By Samuel Okocha     Jun 13, 2011 in World
UK universities have been told to cut costs rather than complain over insufficient funds. For universities who think the rise in tuition fees to £9,000 will not be enough, Lib Dem deputy leader Simon Hughes say they should cut wages of highly paid staff
“Lots of universities have highly paid vice-chancellors, highly paid lecturers - actually not lecturing for many hours a week.” Mr. Hughes told the BBC.
“So the universities need to do a bit of cost-saving themselves so that they are delivering a good product for the students but not spending money on things that are not for the product.”
He added that some universities may close shop due to the low patronage of their courses, mixed with the fact that there are students who feel they are not getting much value for money spent.
"A lot of students in a lot of universities say they are not getting a good enough product and when the new regime for paying comes in it will much more obvious whether they are being overcharged for what they are getting.
"I think a few universities which have struggled to make their books balance may disappear.

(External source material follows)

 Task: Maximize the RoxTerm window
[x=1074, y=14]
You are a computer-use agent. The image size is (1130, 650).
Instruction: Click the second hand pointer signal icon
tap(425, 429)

I think other universities may realise that they are putting on courses which are not very popular," he said.
New policy may mean hard times
UK universities who want to balance their revenue profile from foreign students appear to be in for hard times; this is because foreign student visa numbers are to be cut by tens of thousands over five years to reduce migration to the UK.
The government has said a curb on numbers of overseas students will help achieve the goal of reducing net migration to below 100,000 a year.
"We expect our new student visas policies to lead to a net reduction of around 230,000 student migrants over the full term of this parliament, from 2011 to 2015," says a Home Office statement. "That is a 230,000 reduction in net migration."